Thursday, June 23rd 2016
AMD Radeon RX 470 Could Surprise with Pricing
AMD could deal yet another shock to NVIDIA after the Radeon RX 480, with its smaller sibling, the Radeon RX 470. This card is expected to be priced at $149 for the 4 GB variant, and $179 for the 8 GB variant. The card is rumored to feature 2,048 stream processors, spread acrosss 32 compute units, down from the 2,304 stream processors of the RX 480. Its memory ticks slower, at 7 Gbps, with a memory bandwidth of 224 GB/s. The most spectacular specification, however, is its typical board power, which is rated at 110W. The card should be faster than at least the R9 380X, and at its given specs, offer a very interesting option for 1080p gamers, at $149.
Sources:
WCCFTech, VideoCardz
67 Comments on AMD Radeon RX 470 Could Surprise with Pricing
And OCing wasn't that much a trend back then, or was it?
So if it is 70w-ish card, I can see why they go with 6 pin connector.
Still you can sell your old GPU & get two new more power efficient cards. Doesn't that seem to be a good idea? :cool:
How pathetic, GPU manufacturers, how pathetic.
A shame, really.
Fanboyism at its finest.
I wont bother to explain anyways. Let's leave it there.

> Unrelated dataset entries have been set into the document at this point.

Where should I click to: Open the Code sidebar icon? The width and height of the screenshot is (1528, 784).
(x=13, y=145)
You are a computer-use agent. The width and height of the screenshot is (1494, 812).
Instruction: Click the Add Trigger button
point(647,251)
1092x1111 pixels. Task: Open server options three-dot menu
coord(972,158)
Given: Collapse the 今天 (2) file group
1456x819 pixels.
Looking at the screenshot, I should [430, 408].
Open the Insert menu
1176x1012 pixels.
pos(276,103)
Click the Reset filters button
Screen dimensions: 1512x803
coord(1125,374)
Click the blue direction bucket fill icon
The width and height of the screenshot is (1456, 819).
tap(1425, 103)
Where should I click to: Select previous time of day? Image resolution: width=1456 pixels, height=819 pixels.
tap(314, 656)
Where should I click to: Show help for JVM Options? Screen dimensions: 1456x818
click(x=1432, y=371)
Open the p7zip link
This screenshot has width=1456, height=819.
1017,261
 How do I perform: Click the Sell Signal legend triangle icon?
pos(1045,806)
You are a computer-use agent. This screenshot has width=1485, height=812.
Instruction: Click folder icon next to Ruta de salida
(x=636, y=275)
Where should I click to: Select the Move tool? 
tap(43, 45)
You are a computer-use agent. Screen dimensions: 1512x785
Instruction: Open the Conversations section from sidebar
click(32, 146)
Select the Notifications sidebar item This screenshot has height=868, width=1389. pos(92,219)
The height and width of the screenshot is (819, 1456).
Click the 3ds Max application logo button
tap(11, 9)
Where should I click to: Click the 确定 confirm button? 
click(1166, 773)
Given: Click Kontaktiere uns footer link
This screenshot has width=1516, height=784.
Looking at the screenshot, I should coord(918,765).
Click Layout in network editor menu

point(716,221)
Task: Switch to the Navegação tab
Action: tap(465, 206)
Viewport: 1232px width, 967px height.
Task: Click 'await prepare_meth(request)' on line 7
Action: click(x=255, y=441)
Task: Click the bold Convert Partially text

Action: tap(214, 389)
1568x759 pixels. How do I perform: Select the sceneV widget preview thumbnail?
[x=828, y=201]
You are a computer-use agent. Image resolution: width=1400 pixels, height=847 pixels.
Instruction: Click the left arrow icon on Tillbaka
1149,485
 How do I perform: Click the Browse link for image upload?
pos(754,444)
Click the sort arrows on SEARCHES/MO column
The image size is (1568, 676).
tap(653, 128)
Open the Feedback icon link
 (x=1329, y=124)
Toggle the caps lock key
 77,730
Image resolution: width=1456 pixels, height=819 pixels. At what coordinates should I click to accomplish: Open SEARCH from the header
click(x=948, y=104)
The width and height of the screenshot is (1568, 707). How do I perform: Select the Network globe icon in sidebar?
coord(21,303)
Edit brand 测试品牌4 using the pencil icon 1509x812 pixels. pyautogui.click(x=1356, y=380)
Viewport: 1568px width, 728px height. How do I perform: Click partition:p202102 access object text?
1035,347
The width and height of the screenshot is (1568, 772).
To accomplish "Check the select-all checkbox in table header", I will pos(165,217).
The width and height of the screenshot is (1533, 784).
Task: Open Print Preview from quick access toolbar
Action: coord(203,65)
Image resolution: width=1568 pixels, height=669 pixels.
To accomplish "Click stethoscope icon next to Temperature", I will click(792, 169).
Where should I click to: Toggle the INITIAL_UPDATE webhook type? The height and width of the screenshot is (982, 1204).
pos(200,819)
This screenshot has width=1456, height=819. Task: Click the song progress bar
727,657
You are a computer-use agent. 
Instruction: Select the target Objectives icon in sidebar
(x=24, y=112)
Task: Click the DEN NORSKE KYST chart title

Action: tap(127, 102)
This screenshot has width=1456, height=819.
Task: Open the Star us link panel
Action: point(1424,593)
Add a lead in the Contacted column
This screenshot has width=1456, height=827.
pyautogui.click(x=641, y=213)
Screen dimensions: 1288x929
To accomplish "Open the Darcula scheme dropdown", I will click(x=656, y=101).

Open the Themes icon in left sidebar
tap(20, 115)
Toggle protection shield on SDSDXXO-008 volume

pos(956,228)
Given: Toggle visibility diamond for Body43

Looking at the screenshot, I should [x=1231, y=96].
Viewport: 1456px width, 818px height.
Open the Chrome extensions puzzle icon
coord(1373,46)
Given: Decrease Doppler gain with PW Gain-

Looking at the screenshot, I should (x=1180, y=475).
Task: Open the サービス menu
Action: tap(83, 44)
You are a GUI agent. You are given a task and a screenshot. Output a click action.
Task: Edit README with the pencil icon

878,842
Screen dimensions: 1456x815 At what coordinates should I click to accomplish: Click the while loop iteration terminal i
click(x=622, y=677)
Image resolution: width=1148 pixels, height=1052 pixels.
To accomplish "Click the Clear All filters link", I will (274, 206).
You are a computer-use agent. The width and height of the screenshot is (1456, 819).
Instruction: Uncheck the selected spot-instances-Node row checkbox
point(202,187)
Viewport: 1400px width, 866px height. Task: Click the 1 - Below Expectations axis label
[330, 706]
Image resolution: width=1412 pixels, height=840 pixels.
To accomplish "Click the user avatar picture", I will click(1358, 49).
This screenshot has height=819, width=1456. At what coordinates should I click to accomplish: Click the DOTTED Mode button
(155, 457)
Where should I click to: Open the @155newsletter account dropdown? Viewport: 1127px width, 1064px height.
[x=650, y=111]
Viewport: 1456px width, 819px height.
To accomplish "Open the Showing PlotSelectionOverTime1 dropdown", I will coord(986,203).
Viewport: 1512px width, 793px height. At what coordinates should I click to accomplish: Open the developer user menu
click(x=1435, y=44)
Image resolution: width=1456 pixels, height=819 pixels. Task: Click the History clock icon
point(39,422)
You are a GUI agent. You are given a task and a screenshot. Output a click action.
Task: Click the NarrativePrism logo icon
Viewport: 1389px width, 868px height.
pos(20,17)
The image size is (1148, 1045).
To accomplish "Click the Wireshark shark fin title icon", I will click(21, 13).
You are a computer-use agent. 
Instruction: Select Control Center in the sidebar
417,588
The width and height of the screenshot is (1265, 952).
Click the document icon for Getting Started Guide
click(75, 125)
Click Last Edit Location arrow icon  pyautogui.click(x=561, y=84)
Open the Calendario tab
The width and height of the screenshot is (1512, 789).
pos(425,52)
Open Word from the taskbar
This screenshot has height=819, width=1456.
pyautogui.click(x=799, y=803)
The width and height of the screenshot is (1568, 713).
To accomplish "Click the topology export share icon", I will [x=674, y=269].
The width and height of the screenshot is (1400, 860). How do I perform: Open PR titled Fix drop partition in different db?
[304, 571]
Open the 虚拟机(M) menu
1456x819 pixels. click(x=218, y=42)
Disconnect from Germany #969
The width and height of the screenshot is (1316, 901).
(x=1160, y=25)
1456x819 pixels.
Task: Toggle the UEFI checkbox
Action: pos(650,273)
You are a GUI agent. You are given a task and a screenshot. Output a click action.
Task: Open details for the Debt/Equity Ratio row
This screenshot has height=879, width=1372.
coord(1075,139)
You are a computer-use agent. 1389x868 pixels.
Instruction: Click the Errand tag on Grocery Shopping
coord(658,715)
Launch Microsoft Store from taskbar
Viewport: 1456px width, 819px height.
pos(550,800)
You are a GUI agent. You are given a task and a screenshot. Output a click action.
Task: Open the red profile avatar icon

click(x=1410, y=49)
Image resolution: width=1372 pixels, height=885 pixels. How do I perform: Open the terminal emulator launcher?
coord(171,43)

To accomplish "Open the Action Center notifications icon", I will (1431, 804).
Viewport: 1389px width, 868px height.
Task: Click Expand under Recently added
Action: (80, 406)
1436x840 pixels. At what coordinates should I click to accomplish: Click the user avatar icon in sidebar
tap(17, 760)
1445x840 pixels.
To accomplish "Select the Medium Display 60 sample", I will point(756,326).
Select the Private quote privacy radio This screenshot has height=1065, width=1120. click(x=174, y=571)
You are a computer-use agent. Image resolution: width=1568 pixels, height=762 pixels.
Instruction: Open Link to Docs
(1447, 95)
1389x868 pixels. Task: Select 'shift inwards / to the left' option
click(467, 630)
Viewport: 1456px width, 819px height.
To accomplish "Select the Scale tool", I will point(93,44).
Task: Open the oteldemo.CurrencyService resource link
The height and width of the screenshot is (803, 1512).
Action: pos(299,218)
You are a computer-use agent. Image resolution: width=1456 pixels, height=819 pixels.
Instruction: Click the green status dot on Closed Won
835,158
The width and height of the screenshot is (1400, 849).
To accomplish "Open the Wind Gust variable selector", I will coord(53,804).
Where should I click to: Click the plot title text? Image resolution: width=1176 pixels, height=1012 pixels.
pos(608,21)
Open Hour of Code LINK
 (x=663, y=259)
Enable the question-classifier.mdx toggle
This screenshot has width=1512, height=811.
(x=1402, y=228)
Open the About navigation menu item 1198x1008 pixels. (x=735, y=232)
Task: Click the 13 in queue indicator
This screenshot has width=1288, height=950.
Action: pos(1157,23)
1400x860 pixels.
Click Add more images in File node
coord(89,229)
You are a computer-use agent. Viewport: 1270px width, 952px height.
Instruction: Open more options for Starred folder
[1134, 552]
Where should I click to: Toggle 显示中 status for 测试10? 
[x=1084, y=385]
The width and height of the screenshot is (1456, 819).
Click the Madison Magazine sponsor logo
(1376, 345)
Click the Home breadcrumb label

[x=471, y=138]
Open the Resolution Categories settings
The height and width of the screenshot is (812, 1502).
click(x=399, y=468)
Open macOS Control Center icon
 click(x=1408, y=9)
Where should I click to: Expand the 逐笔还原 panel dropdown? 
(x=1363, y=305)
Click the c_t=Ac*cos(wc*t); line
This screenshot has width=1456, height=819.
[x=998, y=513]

I have a buddy that works at one of our biggest computer retailers here, and he called me saying: Dude, i got 1080 from work for testing, come, we will have some fun.
10 mints in witcher maxed out on 1080p, and what we get??
Fan boys may or may not cry over this but the results were depresing.
Min FPS: 40s
Avg FPS: 60s
Max FPS: 80s
WTF??? We were like WHAAAAAAAAA???
For a 700€ card, dips to 40s on 1080p???
How are they advertising it to be 4K capable when it barely handles 1080p???
We did the testing with an i7 6700, asus rog board, 16GB ddr4 ram, and is not looking good for nvidia at these performance points.
A 970 that had 3.5GB on Witcher dips to like 35 at max settings at 1080p.
Either way your explanation of the previous comment is exactly what I figured you meant :) The real issue is, AMD blew millions on lots of silicon and transistors, and they were aging on the shelves, so they had to keep them in the market longer and came up with that 3xx refresh after the 2xx refresh. Self fulfilling prophecy for this company. They had to sit it out until 16/14nm because that opens an actual opportunity to make steps to cheaper silicon without a complete architectural overhaul. I mean look at Pascal - it ain't magic. It's just Finfet and another Maxwell.
Seeing between 70% to 100% higher performance over the RX 480 would certainly not be surprising.
I think we could even see three cuts from the same die to maximize yields - or maybe there will be two Vega chips (kinda doubt that, though).